I also have her anthro form, but it's slightly NSFW, so I wasn't sure if I should post the full image here.
Possible nsfw: www.furaffinity.net: Anthro Dragon by Rhinorocket

I was just curious to see what you all thought of her.


----------



## Deleted member 82554 (Feb 25, 2016)

Dragons are bad and you should feel bad. Foxes are best.

Does look good though.


----------



## Rhinorocket (Feb 25, 2016)

Mr. Fox said:


> Dragons are bad and you should feel bad. Foxes are best.


Foxes are best, that's why i chose something else, cuz i am not best. ;o;


----------



## Endless/Nameless (Feb 25, 2016)

i liketh


----------



## Rhinorocket (Feb 25, 2016)

Endless/Nameless said:


> i liketh


Thine comment bringith me great jubilation.


----------



## aurowolf (Feb 25, 2016)

I love dragons, a lot.

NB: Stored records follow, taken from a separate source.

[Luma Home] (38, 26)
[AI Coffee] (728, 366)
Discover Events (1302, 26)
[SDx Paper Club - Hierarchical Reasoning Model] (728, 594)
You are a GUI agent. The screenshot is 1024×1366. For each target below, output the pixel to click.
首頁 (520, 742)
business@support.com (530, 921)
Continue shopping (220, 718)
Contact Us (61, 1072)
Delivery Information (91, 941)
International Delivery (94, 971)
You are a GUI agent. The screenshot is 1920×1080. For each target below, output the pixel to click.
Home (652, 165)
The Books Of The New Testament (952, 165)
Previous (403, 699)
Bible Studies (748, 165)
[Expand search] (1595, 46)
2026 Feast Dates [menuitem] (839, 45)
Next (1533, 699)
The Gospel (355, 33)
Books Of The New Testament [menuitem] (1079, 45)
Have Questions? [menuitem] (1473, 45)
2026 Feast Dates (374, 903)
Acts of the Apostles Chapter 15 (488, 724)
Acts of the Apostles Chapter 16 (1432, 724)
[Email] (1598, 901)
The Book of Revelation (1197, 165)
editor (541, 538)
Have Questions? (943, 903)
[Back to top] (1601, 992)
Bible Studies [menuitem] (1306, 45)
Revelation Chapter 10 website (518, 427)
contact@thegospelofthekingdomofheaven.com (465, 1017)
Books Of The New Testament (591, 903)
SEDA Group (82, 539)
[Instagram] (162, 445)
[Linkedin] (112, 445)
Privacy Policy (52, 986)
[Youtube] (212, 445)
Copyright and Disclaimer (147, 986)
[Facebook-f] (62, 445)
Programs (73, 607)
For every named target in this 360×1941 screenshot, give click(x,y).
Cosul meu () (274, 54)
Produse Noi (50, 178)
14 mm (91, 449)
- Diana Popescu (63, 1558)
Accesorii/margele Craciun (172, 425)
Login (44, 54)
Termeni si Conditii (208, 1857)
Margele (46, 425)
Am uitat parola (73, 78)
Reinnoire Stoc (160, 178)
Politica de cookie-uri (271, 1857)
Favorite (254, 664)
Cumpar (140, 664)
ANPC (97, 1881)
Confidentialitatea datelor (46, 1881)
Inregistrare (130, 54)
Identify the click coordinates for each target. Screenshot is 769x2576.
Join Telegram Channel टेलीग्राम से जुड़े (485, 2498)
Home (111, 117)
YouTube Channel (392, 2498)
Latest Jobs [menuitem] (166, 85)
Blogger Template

Your dragonsona is hawt.


----------



## Sforzie (Feb 25, 2016)

She looks like she's made of cranberry sauce and cool whip.

I approve.


----------



## Rhinorocket (Feb 26, 2016)

Sforzie said:


> She looks like she's made of cranberry sauce and cool whip.
> 
> I approve.


Yesss! That's the kind of response i was hoping for! 
(_Originally was gonna be blackberry/blueberry sauce and cream, but that would have been a little too dark.)_


----------



## TheKC (Feb 26, 2016)

She looks really cool! I love the colors you used and the, I'm not sure if they are scales that stick out but they look cool!


----------



## SodaBubbles (Feb 26, 2016)

Damn I love this design! I love the colors (red is one of my faves) and the design is so cool. Also I watched you because I want to see moooooaaaaaarrrrrrrr.


----------



## Rhinorocket (Feb 26, 2016)

TheKC said:


> She looks really cool! I love the colors you used and the, I'm not sure if they are scales that stick out but they look cool!


I have a thing for fluffy butts. :]



SodaBubbles said:


> Damn I love this design! I love the colors (red is one of my faves) and the design is so cool. Also I watched you because I want to see moooooaaaaaarrrrrrrr.


Aaaaaaa! Thank you! :3 Moar will come soon enough. *o*


----------



## SodaBubbles (Feb 26, 2016)

Yay! And you're welcome


----------



## FluffyStryker (Feb 27, 2016)

Alright... That's epic. Kinda don't have words to describe it because I haven't seen something like this before, but dang.


----------



## OddOcculitist (Mar 5, 2016)

I love how there a bit of pale blue here and ther. It is super pretty!


----------



## Rhinorocket (Mar 5, 2016)

OddOcculitist said:


> I love how there a bit of pale blue here and ther. It is super pretty!


Thanks! I tried to do some kind of subtle opalescent effect with the whiter scales.


----------



## OddOcculitist (Mar 5, 2016)

I noticed. It looked great. Gave more depth to the whiter parts


Rhinorocket said:


> Thanks! I tried to do some kind of subtle opalescent effect with the whiter scales.


----------



## Eezo (Mar 7, 2016)

Your dragon has some cool looking back plates there, especially where they get long at the tail.  Also, as everyone else here has said, those are some great color choices!


----------